Teen activist Greta Thunberg recently accepted the Gulbenkian Prize For Humanity which carries prize money of one million euros. Taking to Instagram, Thunberg said, “I’m extremely honored to receive the Gulbenkian Prize for Humanity.” She indicated that the prize money will be distributed to various organisations and climate projects.
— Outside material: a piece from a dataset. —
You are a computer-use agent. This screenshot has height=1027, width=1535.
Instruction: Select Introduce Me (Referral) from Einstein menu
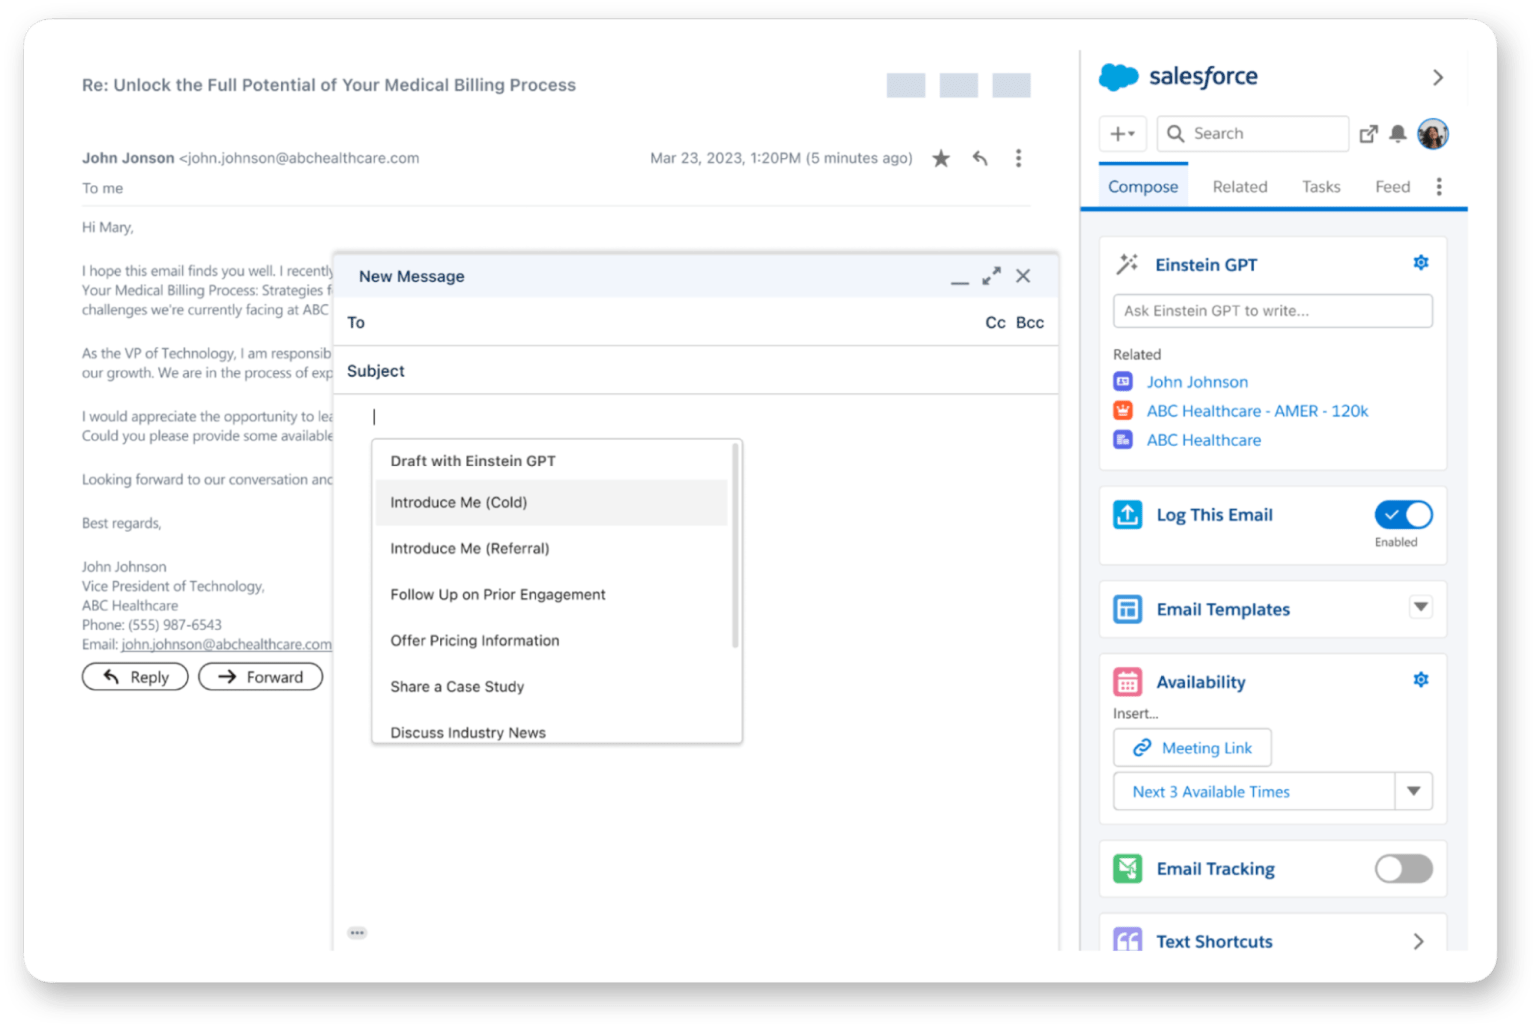pos(469,548)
Further, the eco-warrior added, “We’re in a climate emergency, and my foundation will as quickly as possible donate all the prize money of 1 million Euros to support organizations and projects that are fighting for a sustainable world, defending nature and supporting people already facing the worst impacts of the climate – and ecological crisis – particularly those living in the Global South.”
What You Should Know
- Greta Thunberg gets the Gulbenkian Prize For Humanity which carries prize money of one million euros.
- She said she will be donating the prize money to various organisations and climate projects.
- Her global influence got her two Nobel Peace Prize Nominations and inclusion on Time magazine’s ‘100 most influential people in the world’ list.
Jorge Sampaio, Chair of the Grand Jury of the Prize, emphasised how Thunberg’s work as a climate change activist at a young age has inspired generations. “The way Greta Thunberg has been able to mobilize younger generations for the cause of climate change and her tenacious struggle to alter a status quo that persists, makes her one of the most remarkable figures of our days,” he said, the official site of the Gulbenkian Prize reported.
It also reported that Thunberg has already donated 100,000 euros to her campaigns like Fridays For Future in Brazil and save the Amazon rainforest.
The Swedish teenager was chosen among 36 nominees (corresponding to 79 organisations and 57 personalities) from 46 different countries.
She recently told Reuters that the aim should be to first accept our responsibilities. “If you’re going to get healthy, you have to admit you’re sick,” said Thunberg in a video. “And that is something that our leaders cannot seem to do today,” she adds.
The 17-year-old grew up in Stockholm, in Sweden. The environmental activist grabbed the spotlight when she protested outside the Swedish Parliament urging all the red-collar workers to take effective measures to solve the climate change problem, in 2018. She wants world leaders to cut carbon emissions and has been criticising them for failing young people.
Recovering from depression
As a child, she was diagnosed with Asperger’s syndrome. In early adolescence, she battled severe depression. Talking about recovering it slowly, she said, “I’ve had my fair share of depressions, alienation, anxiety and disorders,” she had written in a Facebook post earlier. “But without my diagnosis, I would never have started school striking. Because then I would have been like everyone else.”
Greta and her climate change movement
She made headlines when she delivered her fiery speech at the UN climate change summit in New York, last year. “The year 2078, I will celebrate my 75th birthday. If I have children maybe they will spend that day with me. Maybe they will ask me about you. Maybe they will ask why you didn’t do anything while there still was time to act. You say you love your children above all else, and yet you are stealing their future in front of their very eyes,” she had said in her UN speech.
Her global influence got her accolades like two Nobel Peace Prize Nominations (2019 and 2020) and inclusion on Time magazine’s ‘100 most influential people in the world’ list, 2019.